El paso de los años demostró que equivocado resultó estar el título de uno de los diarios de la época que el 13 de agosto de 1998 aseguró: “Rosario ya no tiene okupas”. Se había perdido el lugar emblema, pero la gente ya había sido tocada. Ya no era posible no percibir esa ideología, no concebir su influencia. Ya había quedado temblando en cada uno que vivió esa experiencia el sentir verdadero, fehaciente, palpable, de que para ellos les es posible lograr una alternativa a los sistemas impuestos por el Estado, defendidos por la policía, y en ocasiones influenciados por los intereses de cajas fuertes más grandes.

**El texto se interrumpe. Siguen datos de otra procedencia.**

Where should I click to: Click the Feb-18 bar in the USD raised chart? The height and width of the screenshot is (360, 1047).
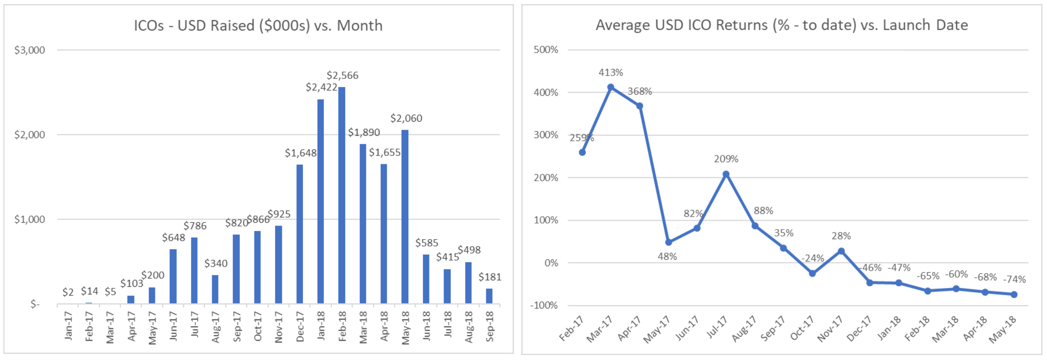(x=342, y=195)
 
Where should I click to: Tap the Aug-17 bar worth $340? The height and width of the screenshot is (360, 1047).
(x=215, y=289)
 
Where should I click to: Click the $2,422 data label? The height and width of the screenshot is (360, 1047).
(x=321, y=87)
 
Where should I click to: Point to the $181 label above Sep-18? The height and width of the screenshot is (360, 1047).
(x=490, y=277)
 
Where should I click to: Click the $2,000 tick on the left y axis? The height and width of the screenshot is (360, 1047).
(x=30, y=135)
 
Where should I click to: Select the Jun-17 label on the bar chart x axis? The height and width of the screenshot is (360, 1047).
(x=173, y=326)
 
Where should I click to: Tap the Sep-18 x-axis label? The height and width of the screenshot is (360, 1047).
(x=490, y=326)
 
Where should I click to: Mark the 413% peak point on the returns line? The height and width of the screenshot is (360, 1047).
(x=610, y=87)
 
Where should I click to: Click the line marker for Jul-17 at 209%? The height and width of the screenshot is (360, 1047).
(x=726, y=174)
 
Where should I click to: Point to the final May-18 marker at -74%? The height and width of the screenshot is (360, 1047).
(x=1014, y=294)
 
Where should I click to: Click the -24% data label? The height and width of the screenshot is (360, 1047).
(x=813, y=259)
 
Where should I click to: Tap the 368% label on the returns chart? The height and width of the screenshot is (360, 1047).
(x=640, y=92)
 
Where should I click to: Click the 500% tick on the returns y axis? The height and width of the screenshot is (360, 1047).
(x=546, y=50)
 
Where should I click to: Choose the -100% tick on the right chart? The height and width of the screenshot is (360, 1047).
(x=544, y=305)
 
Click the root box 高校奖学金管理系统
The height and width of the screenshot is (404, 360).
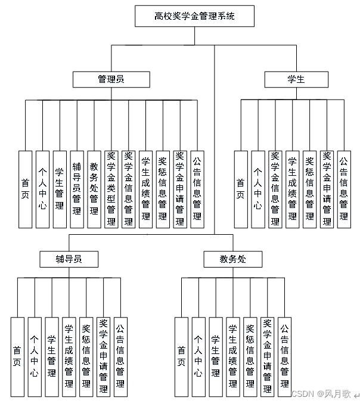point(194,16)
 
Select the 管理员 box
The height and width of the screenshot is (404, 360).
point(111,79)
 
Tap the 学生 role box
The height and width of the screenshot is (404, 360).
point(296,79)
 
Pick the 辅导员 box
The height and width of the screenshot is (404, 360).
point(69,259)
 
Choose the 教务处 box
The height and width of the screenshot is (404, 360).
point(232,259)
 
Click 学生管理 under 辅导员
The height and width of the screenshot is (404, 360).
point(52,356)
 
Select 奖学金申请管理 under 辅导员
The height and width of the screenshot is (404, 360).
point(104,356)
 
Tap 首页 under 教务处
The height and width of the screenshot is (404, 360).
point(182,356)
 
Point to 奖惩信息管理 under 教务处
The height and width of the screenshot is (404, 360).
point(250,356)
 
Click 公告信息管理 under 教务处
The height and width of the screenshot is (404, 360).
point(285,356)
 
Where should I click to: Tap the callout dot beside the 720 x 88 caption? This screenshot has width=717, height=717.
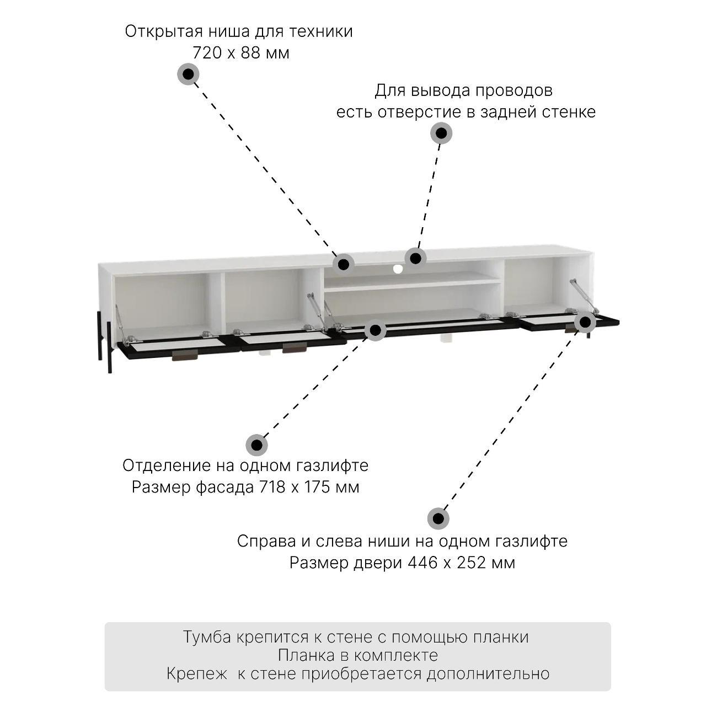[188, 74]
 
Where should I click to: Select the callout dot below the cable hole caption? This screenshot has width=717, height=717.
[441, 133]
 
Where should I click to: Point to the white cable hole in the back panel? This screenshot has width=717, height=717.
[398, 269]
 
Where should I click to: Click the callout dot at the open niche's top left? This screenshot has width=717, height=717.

Hoy hay mucha más legislación que hace que un lugar como el Galpón Okupa no pueda llegar a durar ni por casualidad lo que duró en su momento, pero para muchos todavía es deber de cada uno que lo sienta buscar la forma de apartarse de lo estipulado y generar esa propia voz a través de la lucha. Una lucha que no es con armas, que no es con violencia; sino más bien una lucha cultural, una forma de responder a la cultura con cultura, de que los partícipes en esa batalla sean todos aquellos que no se sienten identificados por la «cultura oficial» y que en cambio se ven incluidos allí. Una forma de encuentro alejada de los estereotipos que la oferta comercial impone hoy día, pero que sin importar el correr del tiempo seguirá siendo perseguida.
Y lo preocupante reside allí. No solamente lo clandestino termina siendo perseguido, sino los lugares que debidamente están en regla e igual sufren constantemente atropellos de parte de un sistema que no los contiene y les impone multas, cierres arbitrarios y demás palos en la rueda. Por eso también resulta necesario que, tal como muchas veces se prometió, se evalúe y entre en escena la figura de Club Social y Cultural dentro de la legislación para rubros y habilitaciones, para de esta forma poder, entre todos los actores, construir una cultura mucho más rica, inclusiva, y que no esté sujeta a la incertidumbre para poder enriquecer el arte de una ciudad con un potencial enorme, que aún hoy, por momentos, se ve asfixiada.